Hip replacements get hip new tech

Hip replacements get hip new tech

New technology developed at the University of Auckland’s bioengineering institute (ABI) will result in safer and longer lasting hip and knee replacements.

ABI’s Thor Besier is working with colleagues in biomechanics from Adelaide’s Flinders University and the University of Melbourne to develop this new technology to test the orthopaedic designs virtually, using a computer model of the implants.

“Our expertise is in creating models of the musculoskeletal system that can estimate muscle and joint loads that can be used to determine the loads placed on implants,” says Besier, senior research fellow at the ABI and a senior lecturer at the Department of Engineering Science.

The research has received a funding grant from the Australian Research Council, which will be matched by funds from industry partner DePuy, a subsidiary of Johnson and Johnson and Johnson that specializes in orthopaedic implants.

According to Besier, DePuy wants to be able to test the new designs virtually before moving to clinical trials. “Assessing how an implant will behave across a patient population is challenging,” he adds.

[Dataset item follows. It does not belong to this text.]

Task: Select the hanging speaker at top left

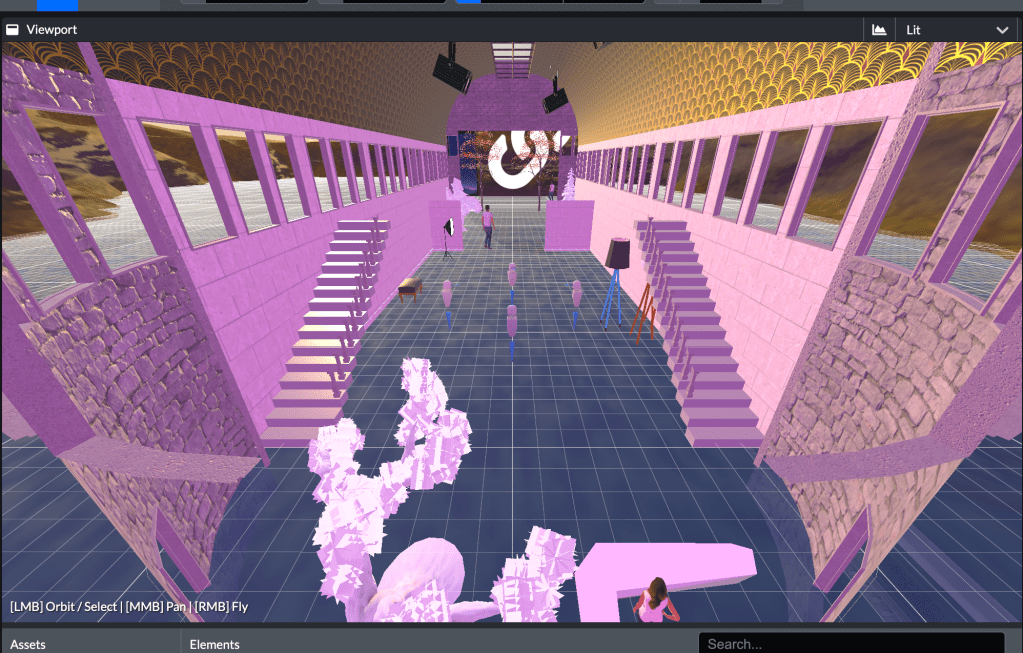Action: (x=452, y=72)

The researchers have a unique dataset of 327 CT scans, via colleagues at the University of Melbourne, which allow them to investigate multiple designs early in the design process and then assess them against population-based models. As a result, “these tools will shorten the design cycle, give greater insight into performance and lead to safer implants with improved longevity,” adds Besier. “Using computational modelling of this CT data we can perform thousands of simulations and show the statistical variation in an implant and let them know if it will work well or not.”

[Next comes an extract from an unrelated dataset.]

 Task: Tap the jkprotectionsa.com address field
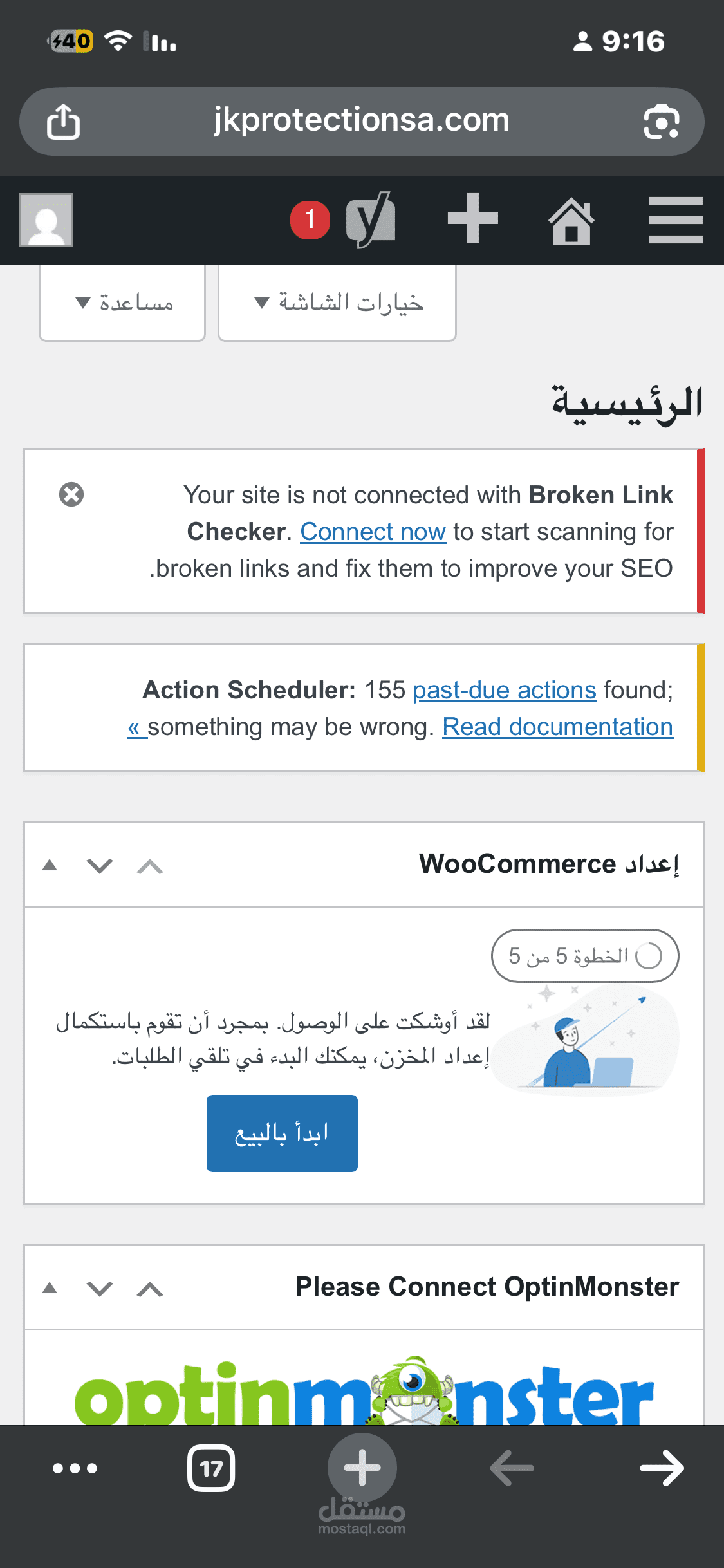361,121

The time it takes to test a new orthopaedic implant against patient and surgical variability will also be significantly reduced.

The research team will include a post-doctoral student from ABI, Ju Zhang whose doctoral research developed some of the core technology to be used in this project.

The research has the potential to benefit thousands of New Zealanders, as about 14,000 hip and knee replacements are done in the country every year.